Chwile później docieram do Skały Malinowskiej, która jest bardzo efektownym punktem na szlaku. Skalna Wychodnia przypomina gigantyczną mównicę, która czeka na ogłoszenie całej Kotlinie Żywieckiej jakiejś super ważnej nowiny. Póki co jednak udziela swej gościny wszystkim, którzy wędrując pomiędzy Skrzycznym, a Baranią Górą zechcą przysiąść się i pogapić przez chwilę na Babią Górę ( gdzie podobno ukryte jest wejście do wnętrza Ziemi)
Od Skały... ok kilometra dalej, skręcam w lewo, w dobrze mi znany szlak żółty i lecę w dół. Początkowo ten szlak jest wąski, zarośnięty...jakby mniej uczęszczany, a tym samym niebezpieczny. Trzeba patrzeć pod nogi by nie stać się klientem GOPR-u. Po chwili jednak robi się szerzej i wygodniej.

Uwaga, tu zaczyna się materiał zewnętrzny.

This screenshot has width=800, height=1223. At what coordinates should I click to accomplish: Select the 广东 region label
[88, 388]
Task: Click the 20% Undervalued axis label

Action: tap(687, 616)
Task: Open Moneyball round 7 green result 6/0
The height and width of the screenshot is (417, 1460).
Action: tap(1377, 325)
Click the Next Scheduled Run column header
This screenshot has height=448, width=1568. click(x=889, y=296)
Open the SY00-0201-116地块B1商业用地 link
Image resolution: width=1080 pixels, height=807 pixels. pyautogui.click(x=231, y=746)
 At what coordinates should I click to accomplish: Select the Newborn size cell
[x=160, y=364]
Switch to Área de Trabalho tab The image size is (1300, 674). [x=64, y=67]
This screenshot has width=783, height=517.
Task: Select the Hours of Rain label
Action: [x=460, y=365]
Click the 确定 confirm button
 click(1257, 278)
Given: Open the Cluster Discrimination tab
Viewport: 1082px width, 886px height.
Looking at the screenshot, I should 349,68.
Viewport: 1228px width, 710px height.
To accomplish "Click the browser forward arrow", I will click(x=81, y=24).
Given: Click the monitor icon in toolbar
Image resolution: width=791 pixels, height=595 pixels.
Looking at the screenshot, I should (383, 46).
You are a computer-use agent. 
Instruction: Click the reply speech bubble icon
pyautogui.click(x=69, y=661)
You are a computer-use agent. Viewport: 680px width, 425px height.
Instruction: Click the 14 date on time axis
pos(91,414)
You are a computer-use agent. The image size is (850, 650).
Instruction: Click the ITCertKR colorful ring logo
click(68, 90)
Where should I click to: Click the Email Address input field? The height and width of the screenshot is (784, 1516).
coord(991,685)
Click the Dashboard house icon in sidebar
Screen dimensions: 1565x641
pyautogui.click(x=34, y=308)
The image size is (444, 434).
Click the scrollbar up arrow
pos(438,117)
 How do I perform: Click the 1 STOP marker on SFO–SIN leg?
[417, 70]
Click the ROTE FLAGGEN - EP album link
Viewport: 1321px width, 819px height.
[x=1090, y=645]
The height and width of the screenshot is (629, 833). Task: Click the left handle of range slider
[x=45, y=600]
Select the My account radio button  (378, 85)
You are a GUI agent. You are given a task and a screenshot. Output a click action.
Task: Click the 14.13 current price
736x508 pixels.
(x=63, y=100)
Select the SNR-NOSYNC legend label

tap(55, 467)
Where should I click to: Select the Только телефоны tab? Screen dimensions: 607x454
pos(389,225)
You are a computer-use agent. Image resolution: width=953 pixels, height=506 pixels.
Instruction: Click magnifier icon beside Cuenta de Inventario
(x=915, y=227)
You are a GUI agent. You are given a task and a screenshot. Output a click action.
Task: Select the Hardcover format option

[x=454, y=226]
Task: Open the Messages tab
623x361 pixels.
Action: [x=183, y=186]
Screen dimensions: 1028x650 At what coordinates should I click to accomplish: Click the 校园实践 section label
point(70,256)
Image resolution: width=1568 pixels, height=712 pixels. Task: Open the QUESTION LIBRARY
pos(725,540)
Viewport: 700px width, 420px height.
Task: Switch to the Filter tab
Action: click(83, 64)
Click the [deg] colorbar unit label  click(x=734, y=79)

Po drodze spotykam kilku turystów i o dziwo  - rowerzystów, którzy wybrali tą trasę jako podejście do zielonego szlaku wiodącego na Skrzyczne. W pewnym momencie żółty szlak przestaje być górskim szlakiem, a staje się asfaltową drogą. Zanim to nastąpi jest tu wszystko co na szlaku być powinno: luźne kamienie, błoto, woda, gałęzie, stromizna. 
Ostatnie 3 km to asfalt,asfalt, asfalt... Nuuuuda, monotonia i spacerowicze, którzy cieszą się ładną pogodą i gapią się na takich jak ja z dziwnym niezrozumieniem... 
Piękny dzień, piękny bieg. Leniwe tempo, jedna spotkana po drodze znajoma Ania, i stan utrwalonej równowagi wewnętrznej. Wyszło 22km, Buty: NIKE Wildhorse. Plecak Salomon. A, miało być coś o Craft. Koszulka termiczna CRAFT spisała się genialnie. Idealne odprowadzanie wilgoci, Żadnego wychłodzenia. Pomimo, że było ciepło, odcinek od Skrzycznego do skrętu na żółty szlak to stała duża ekspozycja. Wiatr daje się tam we znaki, tym bardziej gdy na grzbiecie mamy mokre szmaty. Craft nie pozwoli by coć takiego się przytrafiło. Dwa dni temu miałem na sobie podobną koszulkę rodem z DECATHLONU. Nie ma porównania. Warto zapłacić trochę więcej by nie ryzykować zdrowiem ot co. Decahlonowa jakość nie doratsta Craftowi do pięt, ale to inna pólka cenowa...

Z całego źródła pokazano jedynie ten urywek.